ACTION ITEM:
Convert the data below, from its start through the line containing "The height and", inclusive, into a Markdown table with the columns Row and Line, skipping blank lines.

:::::

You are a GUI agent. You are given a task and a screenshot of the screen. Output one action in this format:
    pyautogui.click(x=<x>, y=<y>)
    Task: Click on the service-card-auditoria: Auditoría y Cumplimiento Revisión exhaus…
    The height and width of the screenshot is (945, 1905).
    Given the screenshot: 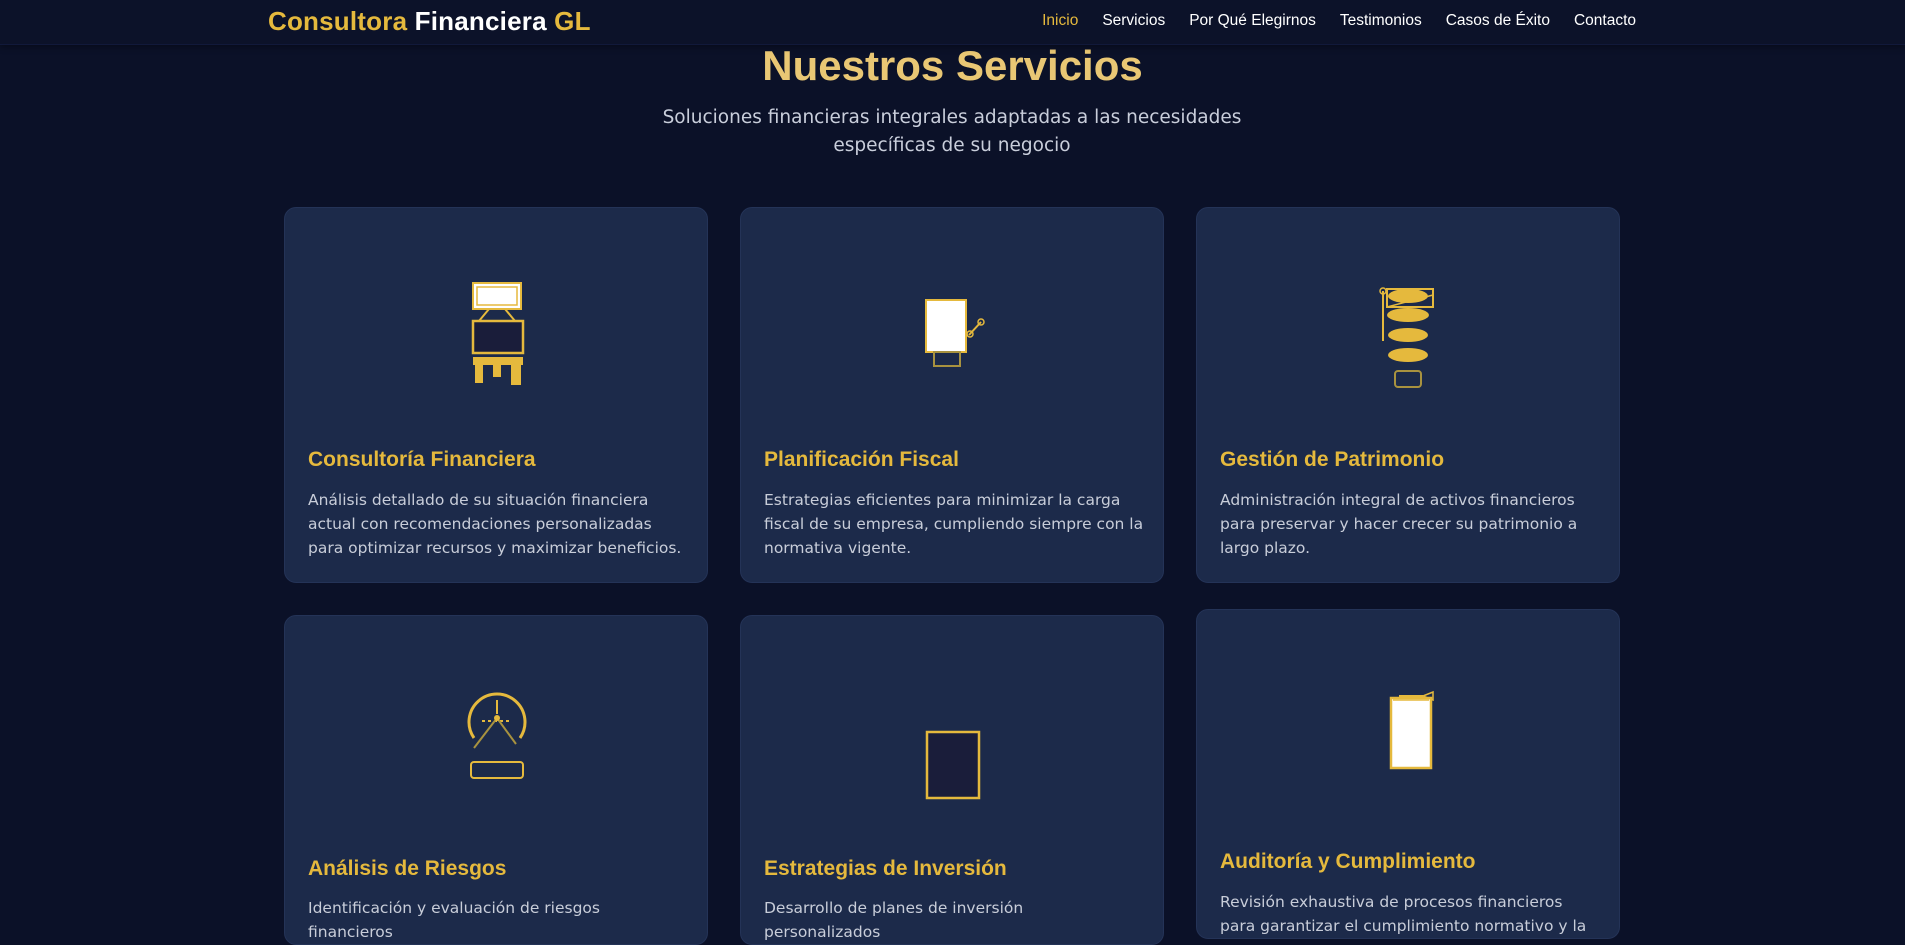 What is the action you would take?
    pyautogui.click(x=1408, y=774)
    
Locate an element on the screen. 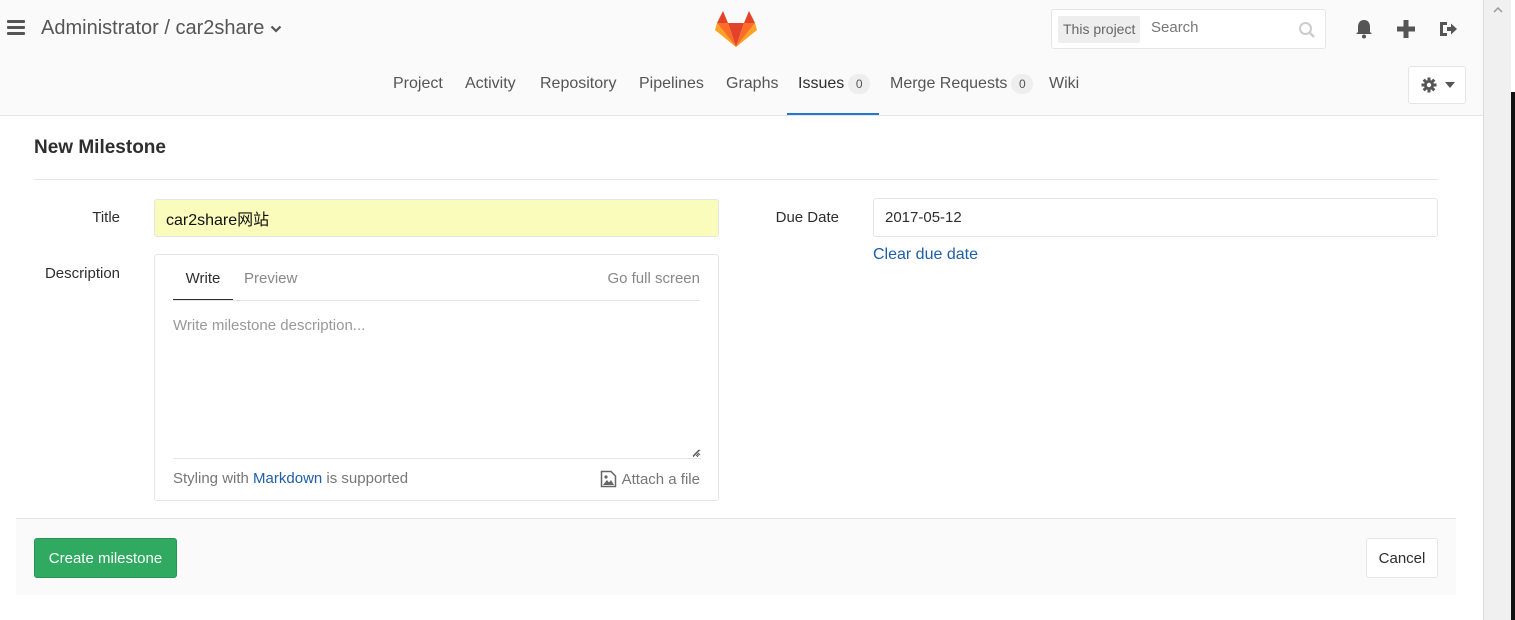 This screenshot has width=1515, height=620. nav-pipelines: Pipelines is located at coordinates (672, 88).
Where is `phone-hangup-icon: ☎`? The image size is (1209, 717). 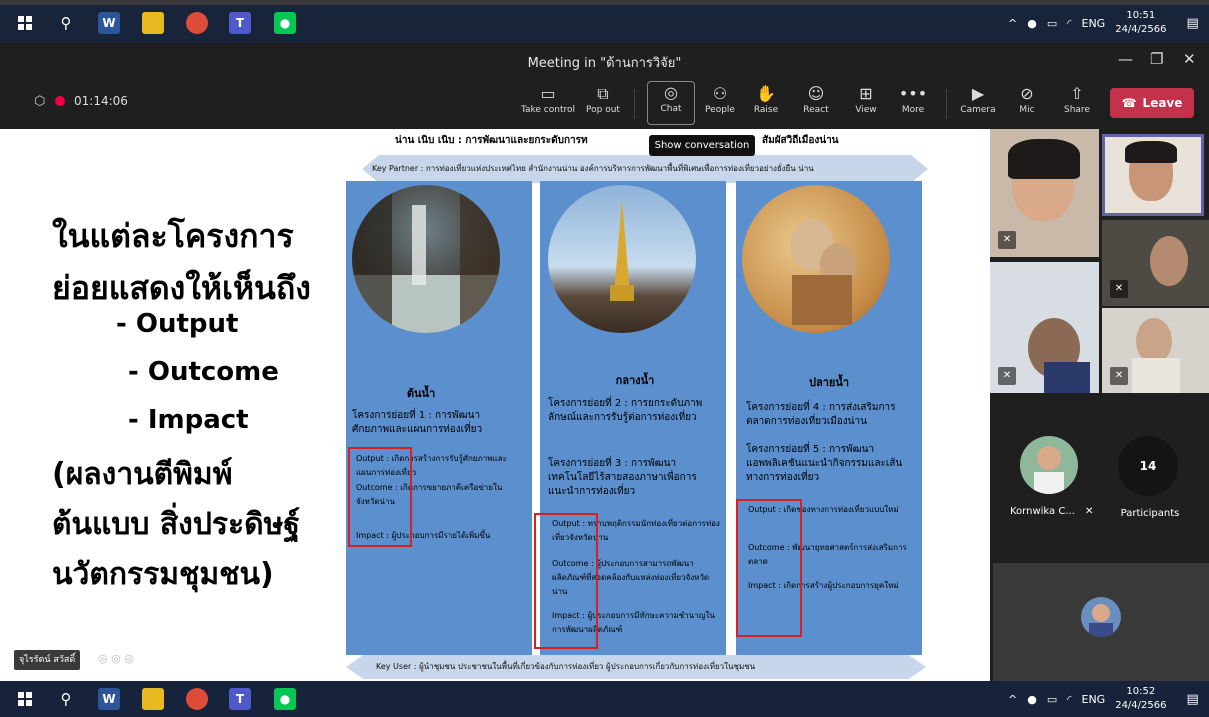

:::::

SOLUTION:
| Row | Line |
|---|---|
| 1 | You are a GUI agent. You are given a task and a screenshot of the screen. Output one action in this format: |
| 2 |     pyautogui.click(x=<x>, y=<y>) |
| 3 |     Task: Click on the service-card-auditoria: Auditoría y Cumplimiento Revisión exhaus… |
| 4 |     The height and width of the screenshot is (945, 1905). |